Monday, Jan. 26, 1953
The Case of John Kidder
It was going to be a quiet vacation for John Faus Kidder and his family. John Kidder, a 31-year-old supervisor in a Du Pont fabric plant, spent the first few days close to his home in Fairfield, Conn., lazing on the beach and playing golf. He washed and waxed the car. Then his wife and three children piled into it for the drive up the Hudson River valley to Troy, where they were going to spend a week with his parents. On the way, they stopped at Hyde Park and saw the grave of the nation's most famed polio victim. It was the polio season, but the Kidders felt only the vague concern that all parents have for their youngsters.
After a night's sleep in Troy, the children were as lively as ever, but John Kidder had the sniffles and a splitting headache. Another day showed weakness in his right arm. John Kidder walked into a hospital and was put to bed. Since that day in June of 1951, he has never been able to get out of bed unaided. Polio, which is yearly taking a higher toll of adults, had spared the Kidder children but struck the father. As he puts it: "From active good health I was transformed in two short days into a motionless hulk."

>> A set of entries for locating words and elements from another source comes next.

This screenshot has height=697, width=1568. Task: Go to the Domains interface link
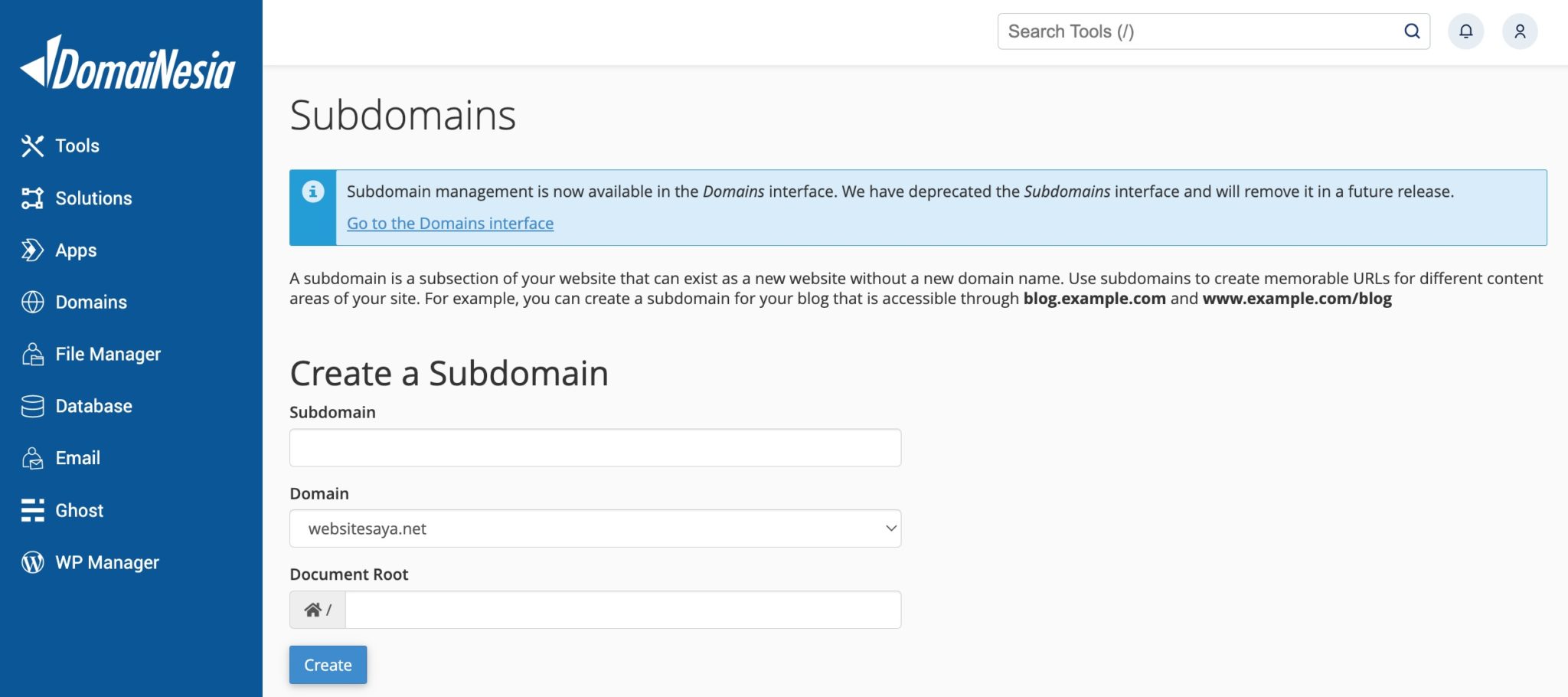(x=450, y=224)
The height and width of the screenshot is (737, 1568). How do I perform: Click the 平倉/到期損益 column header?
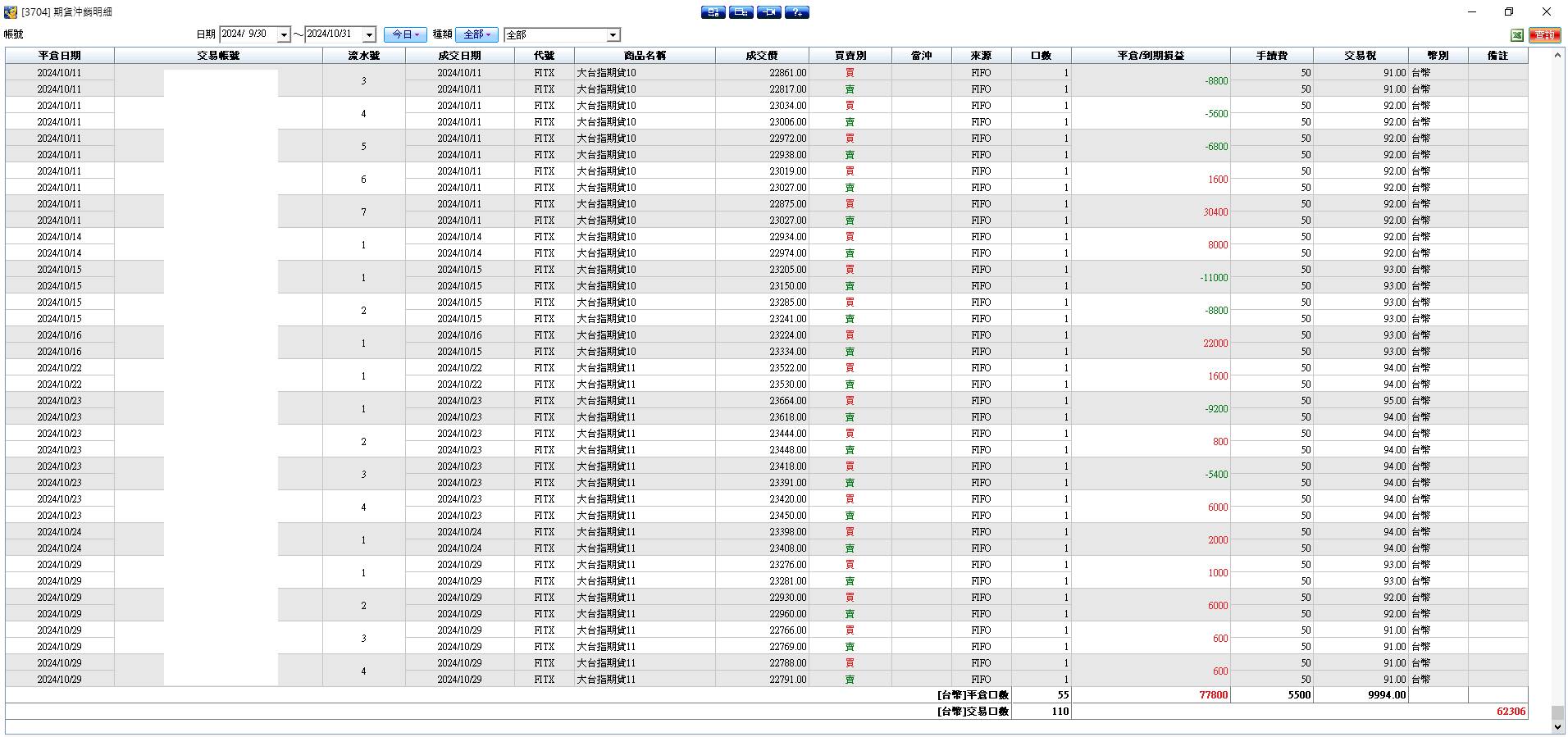[x=1151, y=56]
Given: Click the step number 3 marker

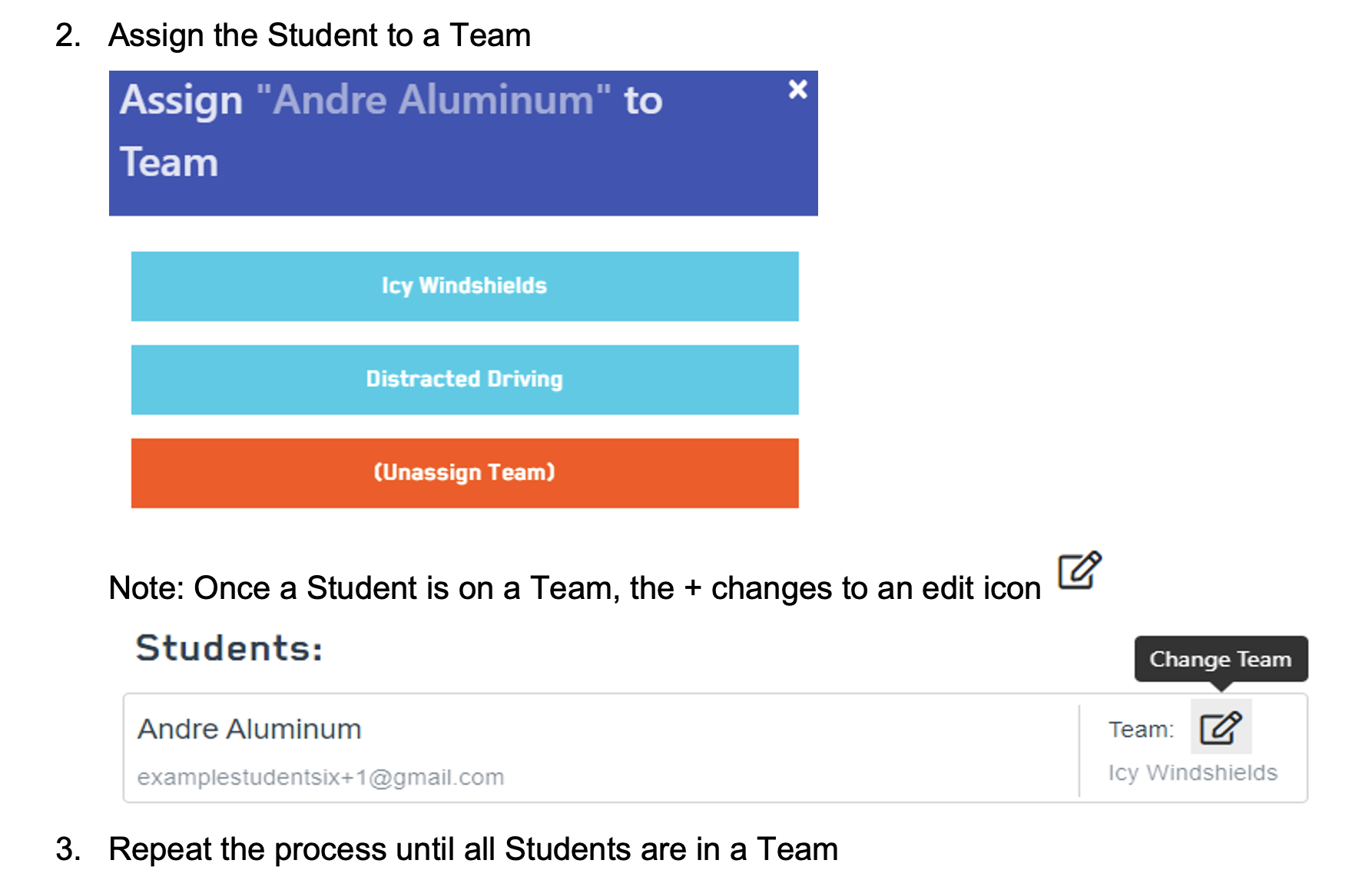Looking at the screenshot, I should pos(68,849).
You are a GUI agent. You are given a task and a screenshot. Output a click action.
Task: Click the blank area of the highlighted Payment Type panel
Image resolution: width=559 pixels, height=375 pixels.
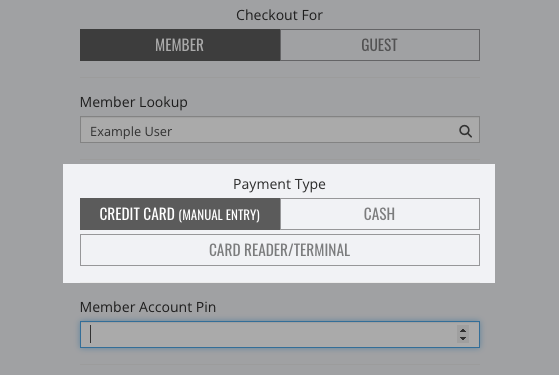[279, 274]

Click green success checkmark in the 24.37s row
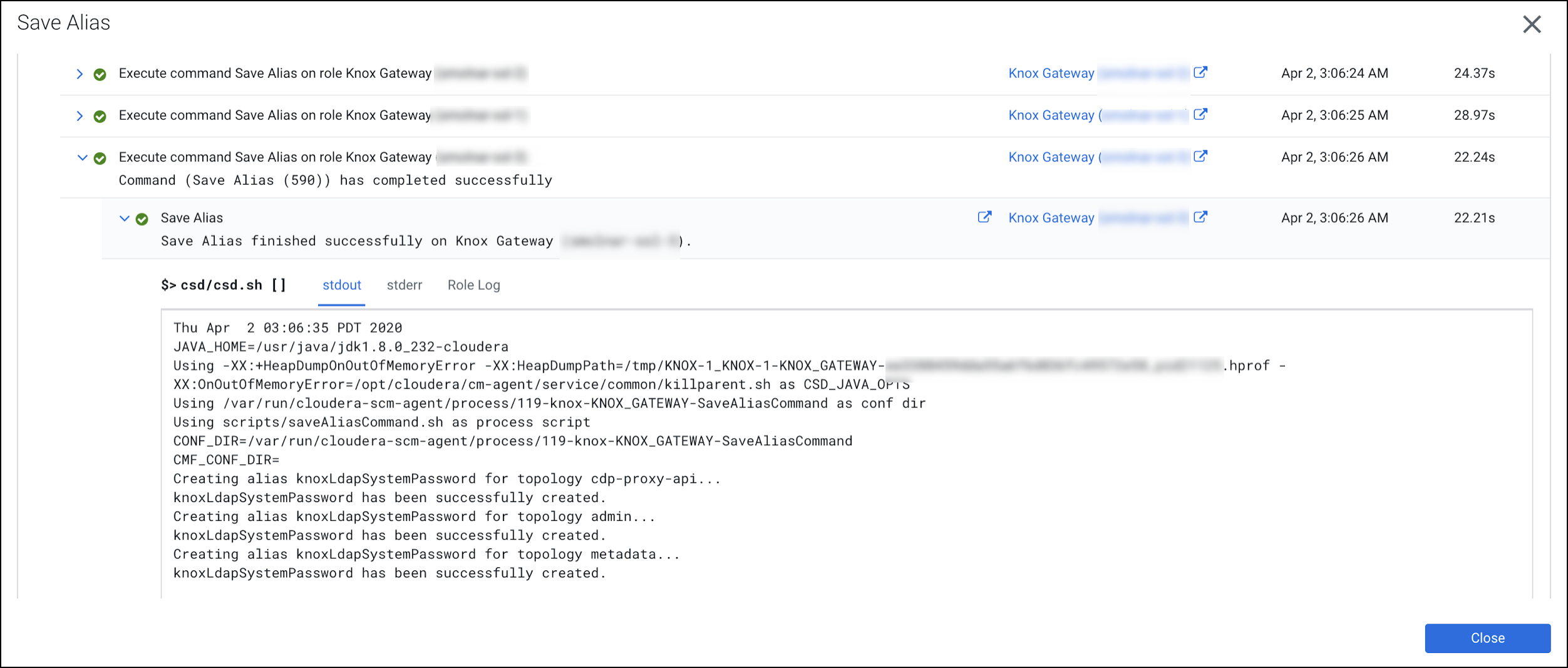click(100, 75)
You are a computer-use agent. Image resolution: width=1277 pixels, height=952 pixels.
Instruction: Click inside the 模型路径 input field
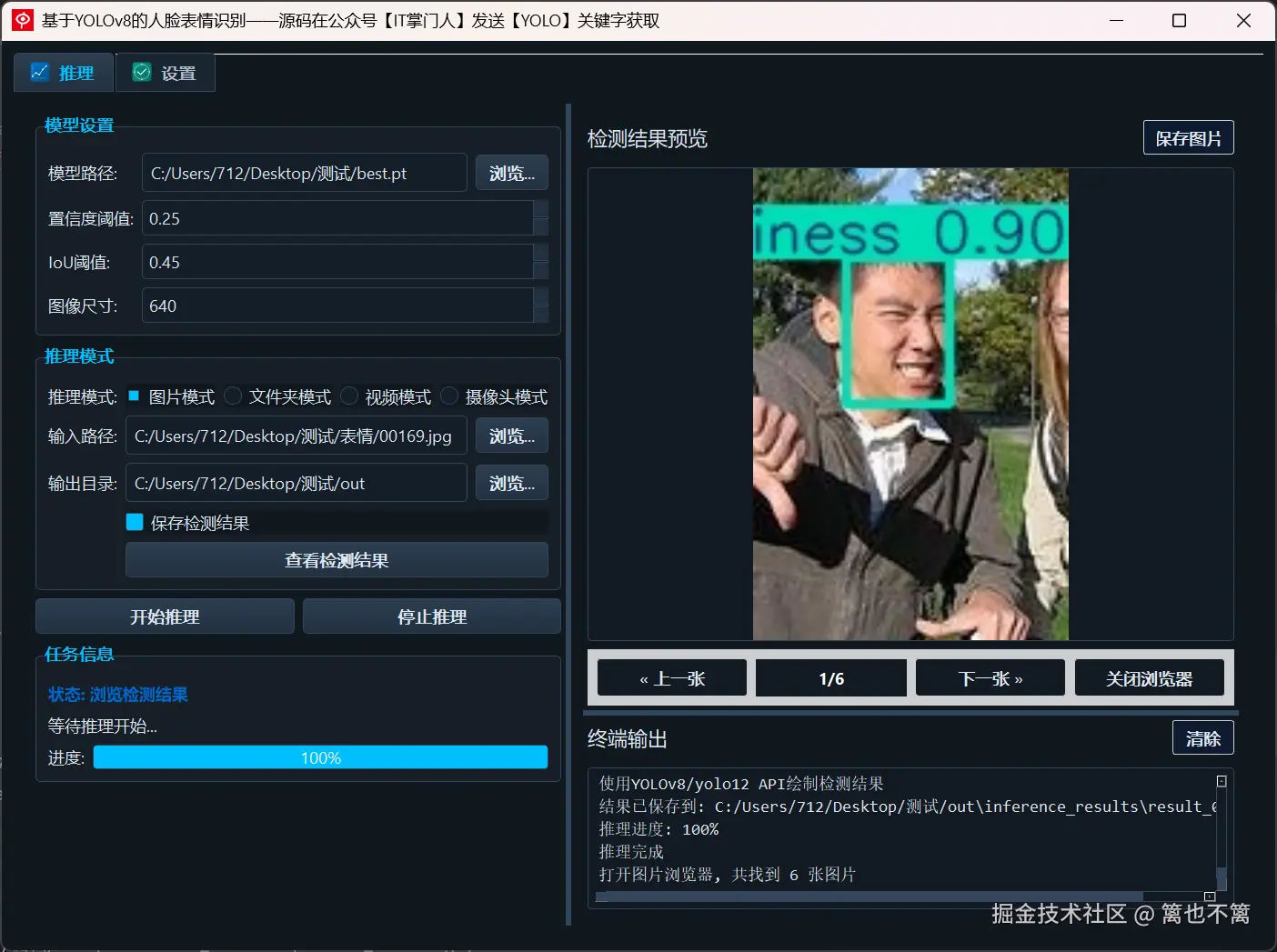point(304,172)
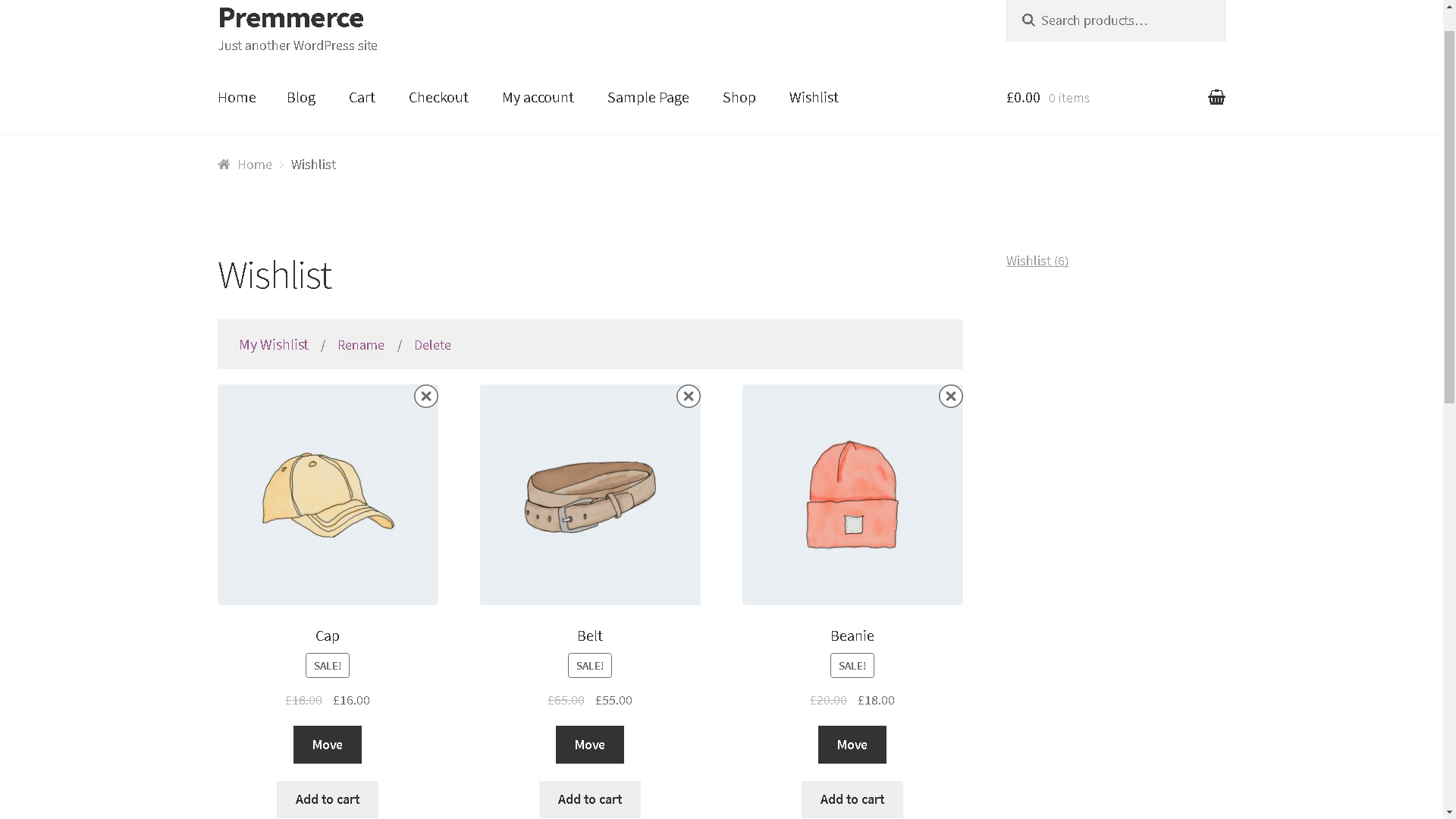This screenshot has height=819, width=1456.
Task: Open the Wishlist (6) sidebar link
Action: tap(1037, 261)
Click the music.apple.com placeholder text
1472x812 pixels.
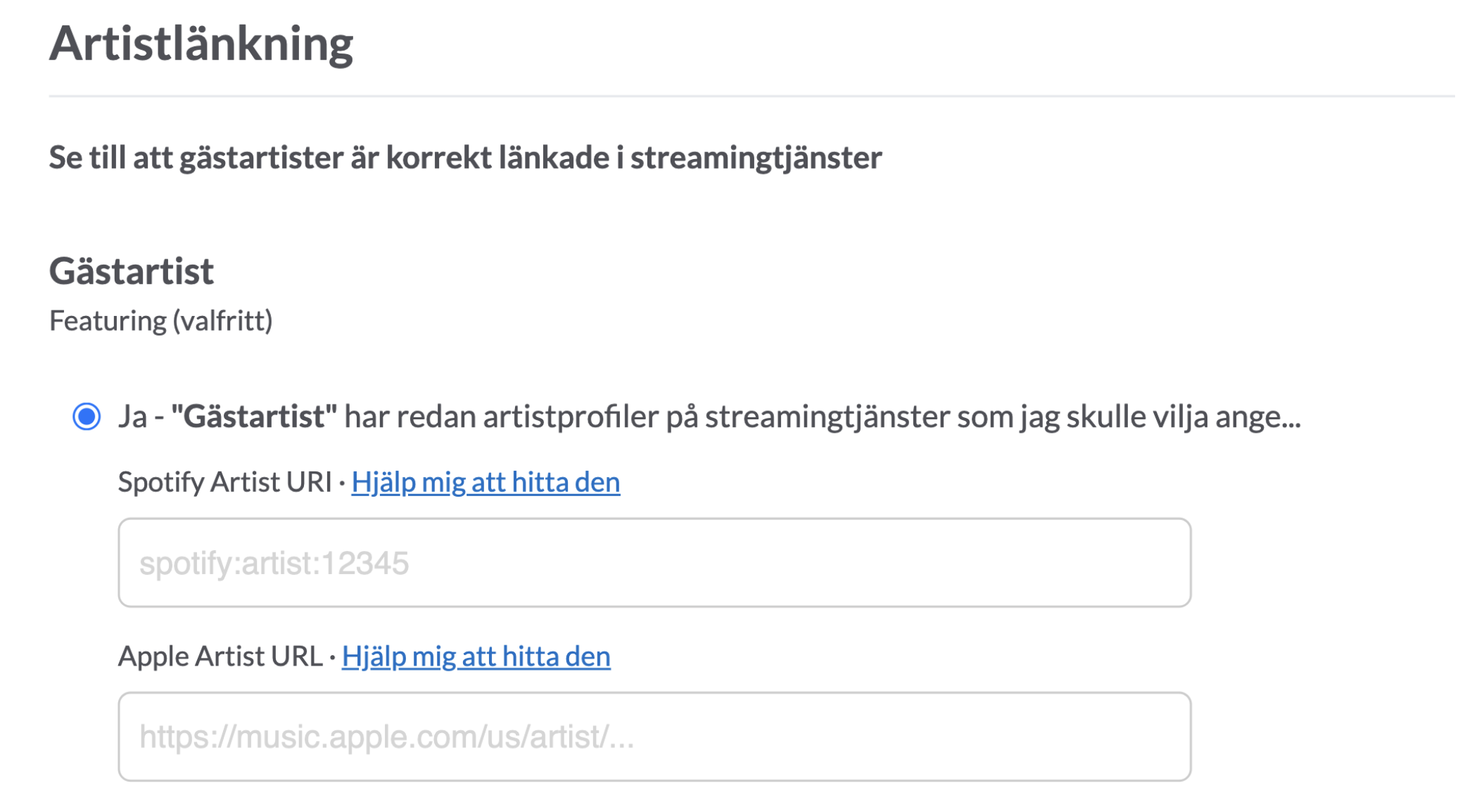pos(386,737)
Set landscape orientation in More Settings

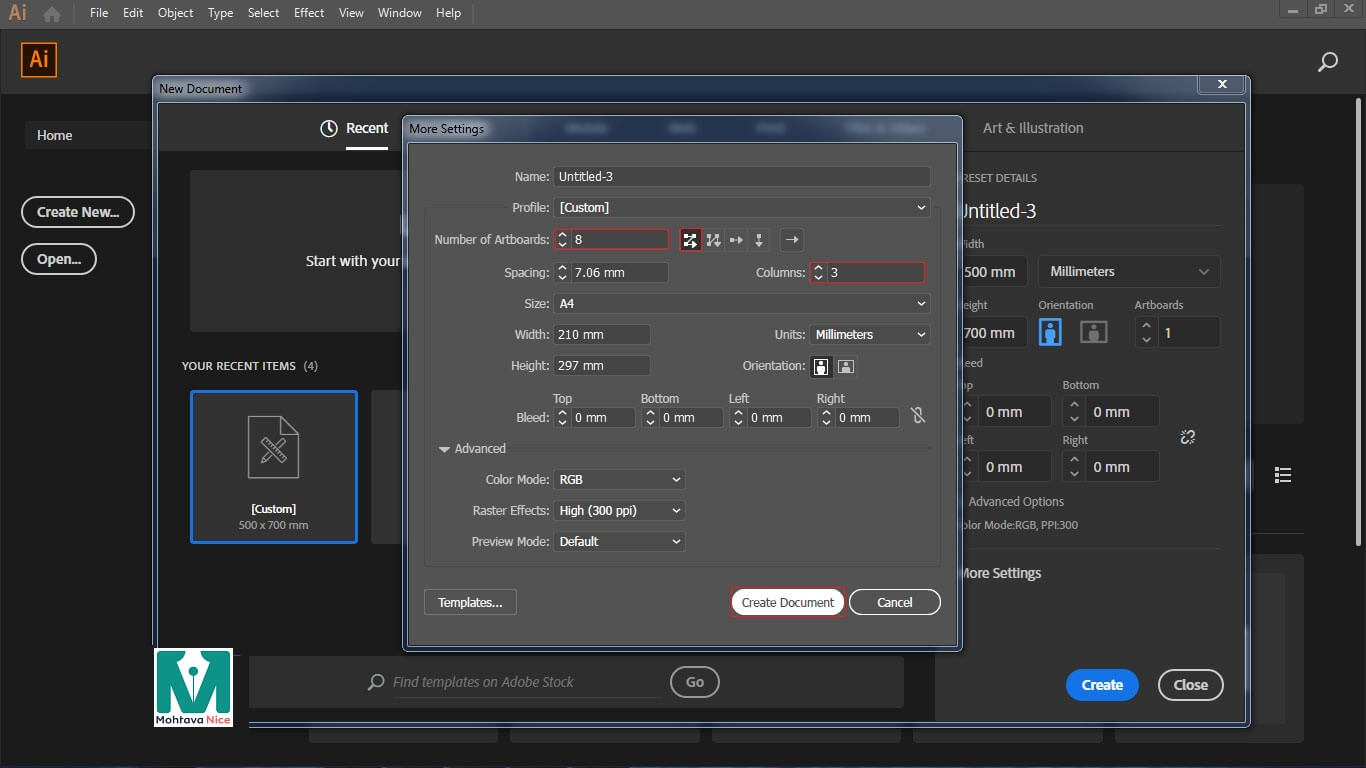(845, 366)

Weaned from the Lung. Last week Kidder was back in the little Montana town of Ronan (pop. 1,251), where he grew up. He had spent 54 days (most of them in an iron lung) in the Troy hospital, then 14 months at the Mary MacArthur Center in Massachusetts, where he was "weaned" from the lung and introduced to a rocking bed. This device, with an adjustable top like a hospital bed, has a motor which makes it rock in teetertotter style. As the bed head rises, the weight of the abdominal organs pulls down the patient's diaphragm. This expands his chest cavity, which his paralyzed muscles can no longer do, and pulls air into the lungs. When the foot of the bed rises, the abdominal organs press against the diaphragm and expel air.
Though John Kidder was earning a better-than-average salary, he could not have paid more than a fraction of the cost of his care. The Fairfield County chapter of the National Foundation for Infantile Paralysis and the national headquarters footed the bills. When it was clear that Kidder would never work at his old job again, his wife sold the Fairfield house and the car and got ready to move in with her father, Ronan's Postmaster Knute Johnson
Airlift, Fork-Lift. The Kidders helped to pay for a two-room addition to the Johnson house. Barbara Johnson Kidder had learned at the Mary MacArthur Center how to care for her husband. Last fall, everything was set. The National Foundation shipped out a rocking bed, a wheelchair, an iron lung, a portable respirator and oddments of other equipment. It arranged with the Military Air Transport Service to fly Kidder west. He made the trip in an iron lung (by a roundabout scenic route), with MATS supplying a forklift to heft him in & out of the plane's extra-wide doors.
John Kidder is almost completely paralyzed. He can move only his head and neck, and exert pressure with his right leg and foot. So the bottom of the rocking bed has a button switch that he presses with his toe to stop the motion, e.g., when the kids are playing in the room and a ball rolls underneath, and restart it. There is also a bulb-type air horn which squawks like a duck when he presses it to summon attention.
Mrs. Kidder is training friendly nurses and family members to take care of John so that they can spell her for a few hours. The children--Susan, 9, Bruce, 7, and Tommy, 2--run in & out of their father's room with their friends, as naturally as if his illness was nothing unusual.
But John Kidder is not deceiving himself. He knows that medical science has no prospect of being able to make him well. He is simply determined to enjoy his life as he must live it. Usually he passes the day on the rocking bed, but he often gets into his wheelchair for family dinner. He reads a lot and has been given an automatic page turner. Once a week, four men come in for bridge. (It takes an extra man to handle Kidder's cards.) If the weather is good, he can go for a ride, wearing his portable respirator.
And each week, by dictating to his wife, John Kidder does a column ("Sittin' and Rockin' ") for the Ronan Pioneer (circ. 1,425). This month, appealing for contributions to the March of Dimes, Columnist Kidder recalled his doctor's reassuring words early in his own illness: "Don't worry about the hospital expense, John--the National Foundation for Infantile Paralysis will take care of it." It has. So far, in the care of John Kidder, the foundation and its chapters have expended at least 140,000 dimes.